2174 – Volonté présumée du de cujus. – « La dévolution légale n’est qu’un reflet, expression des intentions probables du défunt »278. L’idée de ce fondement se rattache aux successions volontaires en considérant que la dévolution légale ne serait que la volonté supplétive du défunt. Le fait que le de cujus n’ait pas pris de dispositions testamentaires pour écarter cette dévolution légale lui conférerait une forme d’adhésion. Cette théorie, relativement ancienne, nous semble quelque peu fictive et nous préférons celle exposée ci-dessous.

2175 – Affection présumée du de cujus. – Ce dernier fondement de la dévolution légale semble davantage en phase avec notre société actuelle. En effet, la loi définit des proches qui sont censés prendre la place la plus importante dans le cœur du de cujus. La Loi, la Société et sans doute la Morale considèrent que l’on aime davantage ses enfants et son conjoint que ses frères et sœurs, ses parents, ses cousins. Elle part sans doute également de l’idée que c’est avec les enfants et le conjoint que le de cujus a le plus partagé sa vie, nouant ainsi de nombreux liens d’affection.

2176 – Brève conclusion sur la dévolution légale. – En quelque sorte, cette dévolution légale définit les proches que l’on est censé aimer et vouloir protéger. La réserve héréditaire, quant à elle, définit les proches que l’on doit protéger à défaut d’être obligé de les aimer.

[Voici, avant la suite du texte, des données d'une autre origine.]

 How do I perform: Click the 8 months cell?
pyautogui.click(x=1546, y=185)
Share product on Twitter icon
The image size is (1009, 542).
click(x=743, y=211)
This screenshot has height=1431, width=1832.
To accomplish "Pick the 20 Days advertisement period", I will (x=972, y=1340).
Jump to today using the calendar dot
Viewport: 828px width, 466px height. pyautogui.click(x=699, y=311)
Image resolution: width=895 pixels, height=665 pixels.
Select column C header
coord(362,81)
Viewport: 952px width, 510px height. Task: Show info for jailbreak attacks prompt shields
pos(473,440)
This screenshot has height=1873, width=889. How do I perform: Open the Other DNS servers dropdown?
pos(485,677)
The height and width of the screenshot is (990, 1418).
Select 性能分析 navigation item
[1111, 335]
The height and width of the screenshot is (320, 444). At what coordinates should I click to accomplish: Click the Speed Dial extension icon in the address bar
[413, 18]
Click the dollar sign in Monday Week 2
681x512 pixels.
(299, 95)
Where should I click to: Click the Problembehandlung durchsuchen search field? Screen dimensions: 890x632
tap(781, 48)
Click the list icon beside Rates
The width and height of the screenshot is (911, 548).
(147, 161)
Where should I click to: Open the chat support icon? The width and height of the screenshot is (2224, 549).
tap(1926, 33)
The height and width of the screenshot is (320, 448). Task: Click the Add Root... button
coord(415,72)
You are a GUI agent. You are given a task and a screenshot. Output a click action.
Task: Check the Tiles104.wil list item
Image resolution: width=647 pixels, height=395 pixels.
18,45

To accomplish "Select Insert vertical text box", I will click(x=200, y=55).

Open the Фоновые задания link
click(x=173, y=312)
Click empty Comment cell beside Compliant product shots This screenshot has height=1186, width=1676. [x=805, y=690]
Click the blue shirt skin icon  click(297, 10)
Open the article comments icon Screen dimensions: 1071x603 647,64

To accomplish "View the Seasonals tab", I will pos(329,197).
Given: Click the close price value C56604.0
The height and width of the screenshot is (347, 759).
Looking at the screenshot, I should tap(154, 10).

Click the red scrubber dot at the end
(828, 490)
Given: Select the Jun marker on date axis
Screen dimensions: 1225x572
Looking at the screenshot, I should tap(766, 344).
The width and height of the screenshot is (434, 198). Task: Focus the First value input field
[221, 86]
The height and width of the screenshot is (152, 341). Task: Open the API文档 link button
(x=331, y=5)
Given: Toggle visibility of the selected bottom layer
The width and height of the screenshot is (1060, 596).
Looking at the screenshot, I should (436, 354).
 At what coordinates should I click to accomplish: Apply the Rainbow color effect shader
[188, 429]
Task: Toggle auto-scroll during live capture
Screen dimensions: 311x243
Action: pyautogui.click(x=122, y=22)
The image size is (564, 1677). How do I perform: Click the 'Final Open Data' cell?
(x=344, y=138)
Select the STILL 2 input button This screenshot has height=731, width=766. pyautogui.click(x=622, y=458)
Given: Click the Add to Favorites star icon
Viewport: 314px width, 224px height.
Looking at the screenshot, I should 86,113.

270) F. Terré, Y. Lequette et S. Gaudemet, Les successions. Les libéralités, Dalloz, 4e éd. 2013, no 41.
271) F. Terré, Y. Lequette et S. Gaudemet, Les successions. Les libéralités, op. cit., no 87.
272) M. Grimaldi, Droit des successions, LexisNexis, 7e éd. 2017, no 117.
273) Ce qui n’a pas toujours été le cas. L’enfant adultérin, jadis, voyait ses droits successoraux réduits de moitié dans la succession de son auteur adultère.
274) M. Grimaldi, Droit des successions, op. cit., nos 178 et s.
275) Ibid., no 179.
276) Sur la justification familiale de l’héritage, cf. M. Grimaldi, Droit des successions, op. cit., nos 30 et s. – F. Terré, Y. Lequette et S. Gaudemet, Les successions. Les libéralités, op. cit., no 6. – P. Malaurie et C. Brenner, Droit des successions et des libéralités, LGDJ, 8e éd. 2018, nos 26 et s.
277) Sur la représentation : M. Grimaldi, Droit des successions, op. cit., nos 150 et s. – P. Malaurie et C. Brenner, Droit des successions et des libéralités, op. cit., nos 76 et s. – F. Terré, Y. Lequette et S. Gaudemet, Les successions. Les libéralités, op. cit., nos 102 et s. – C. Pérès et C. Vernières, Droit des successions, PUF, 2018, nos 184 et s.
278) M. Planiol et G. Ripert, Traité pratique de droit civil français, t. IV, LGDJ, 1928, par J. Maury et H. Vialleton, no 3. – M. Grimaldi, Droit des successions, op. cit., no 65.